I think the issue with CMake is exactly the issue with C++.
There's a 'modern' way to do things, and a 'legacy' way to do things, and the respective designers of CMake and C++ have decided that it was—for several reasons—better to leave the 'legacy' stuff in the languages, rather than pull a Python and make a clean split.
In 'modern' CMake, there are targets, and properties on said targets, i.e. compile and link options, C/C++ versions, libraries, headers, other custom dependencies, etc.
There are also functions and generator expressions[1] to make control flow a little easier. On top of these, CMake's built-in `find-package` and `FetchContent` make package management a lot easier than it used to be. Want Boost? Just do `find_package(Boost)`, and then `target_link_libraries(<my_target> Boost::boost)`. It gets easier still with a proper C++ dependency manager like vcpkg or Conan.
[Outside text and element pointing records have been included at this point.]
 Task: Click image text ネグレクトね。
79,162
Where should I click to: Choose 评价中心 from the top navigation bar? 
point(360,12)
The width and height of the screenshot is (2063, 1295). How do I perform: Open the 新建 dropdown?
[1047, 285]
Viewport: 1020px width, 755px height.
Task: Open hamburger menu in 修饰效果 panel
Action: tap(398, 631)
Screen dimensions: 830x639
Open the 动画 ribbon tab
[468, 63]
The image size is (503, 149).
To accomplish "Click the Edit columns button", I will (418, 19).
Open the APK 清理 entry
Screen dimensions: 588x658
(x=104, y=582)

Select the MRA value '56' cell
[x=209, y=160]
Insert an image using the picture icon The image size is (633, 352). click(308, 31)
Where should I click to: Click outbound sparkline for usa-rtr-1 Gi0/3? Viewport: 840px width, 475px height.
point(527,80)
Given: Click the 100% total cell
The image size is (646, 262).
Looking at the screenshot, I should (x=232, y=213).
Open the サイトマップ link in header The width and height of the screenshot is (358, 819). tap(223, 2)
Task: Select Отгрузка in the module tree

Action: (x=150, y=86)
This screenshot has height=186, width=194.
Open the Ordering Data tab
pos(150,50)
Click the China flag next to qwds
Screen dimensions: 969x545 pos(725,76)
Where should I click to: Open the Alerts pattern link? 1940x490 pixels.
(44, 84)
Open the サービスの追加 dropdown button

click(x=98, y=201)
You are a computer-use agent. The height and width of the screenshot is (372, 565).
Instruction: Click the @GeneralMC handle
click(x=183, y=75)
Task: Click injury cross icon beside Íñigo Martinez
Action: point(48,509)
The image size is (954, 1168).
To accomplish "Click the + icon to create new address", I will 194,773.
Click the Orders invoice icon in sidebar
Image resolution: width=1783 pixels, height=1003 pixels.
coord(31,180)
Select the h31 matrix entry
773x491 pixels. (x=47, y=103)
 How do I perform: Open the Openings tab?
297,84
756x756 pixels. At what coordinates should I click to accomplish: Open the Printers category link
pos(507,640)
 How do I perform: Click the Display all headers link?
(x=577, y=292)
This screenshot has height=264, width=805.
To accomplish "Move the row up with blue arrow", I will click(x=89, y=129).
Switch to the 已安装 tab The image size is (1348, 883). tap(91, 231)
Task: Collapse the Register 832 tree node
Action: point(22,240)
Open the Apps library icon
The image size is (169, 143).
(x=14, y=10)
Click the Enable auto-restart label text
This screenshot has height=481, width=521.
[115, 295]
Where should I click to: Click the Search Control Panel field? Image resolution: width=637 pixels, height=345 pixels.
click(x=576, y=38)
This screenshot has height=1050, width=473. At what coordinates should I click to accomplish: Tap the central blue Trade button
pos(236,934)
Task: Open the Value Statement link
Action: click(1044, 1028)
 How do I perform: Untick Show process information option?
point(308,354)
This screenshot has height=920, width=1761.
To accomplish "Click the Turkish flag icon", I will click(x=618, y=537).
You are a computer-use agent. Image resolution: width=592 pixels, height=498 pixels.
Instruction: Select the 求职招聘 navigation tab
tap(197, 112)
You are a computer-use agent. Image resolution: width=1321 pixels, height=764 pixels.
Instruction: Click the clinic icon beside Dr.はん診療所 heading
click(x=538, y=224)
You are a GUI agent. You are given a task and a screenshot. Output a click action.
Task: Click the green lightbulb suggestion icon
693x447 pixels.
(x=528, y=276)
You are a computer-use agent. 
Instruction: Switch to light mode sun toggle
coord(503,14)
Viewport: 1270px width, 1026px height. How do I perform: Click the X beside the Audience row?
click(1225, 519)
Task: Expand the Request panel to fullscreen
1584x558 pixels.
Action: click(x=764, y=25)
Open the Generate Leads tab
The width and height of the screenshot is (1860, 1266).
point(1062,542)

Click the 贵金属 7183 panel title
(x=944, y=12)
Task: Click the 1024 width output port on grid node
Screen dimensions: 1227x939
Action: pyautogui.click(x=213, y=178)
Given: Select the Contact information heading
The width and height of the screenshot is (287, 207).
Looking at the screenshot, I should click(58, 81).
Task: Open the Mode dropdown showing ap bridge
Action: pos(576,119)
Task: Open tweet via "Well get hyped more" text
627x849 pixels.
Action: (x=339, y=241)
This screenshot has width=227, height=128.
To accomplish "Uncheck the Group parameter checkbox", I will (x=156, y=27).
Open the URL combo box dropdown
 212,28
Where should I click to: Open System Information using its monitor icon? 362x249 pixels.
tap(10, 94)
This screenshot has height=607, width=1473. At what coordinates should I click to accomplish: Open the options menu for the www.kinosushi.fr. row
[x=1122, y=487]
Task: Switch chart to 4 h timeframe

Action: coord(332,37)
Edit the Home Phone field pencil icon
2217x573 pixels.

In legacy CMake, all these were set with global variables and there was no unified way to handle packages. I fully foresee going forward that at least a plurality of C++ developers will coalesce on a CMake + vcpkg (which has more packages than Conan) workflow.
Bash cannot handle figuring out all my dependencies and how to run them in across howeverany CPUs I have. Nor can it handle all the different cross compile, static analysis, address sanitizer, and so on.builds I run.
I do this for personal projects and honestly, considering the alternatives, I think it rules.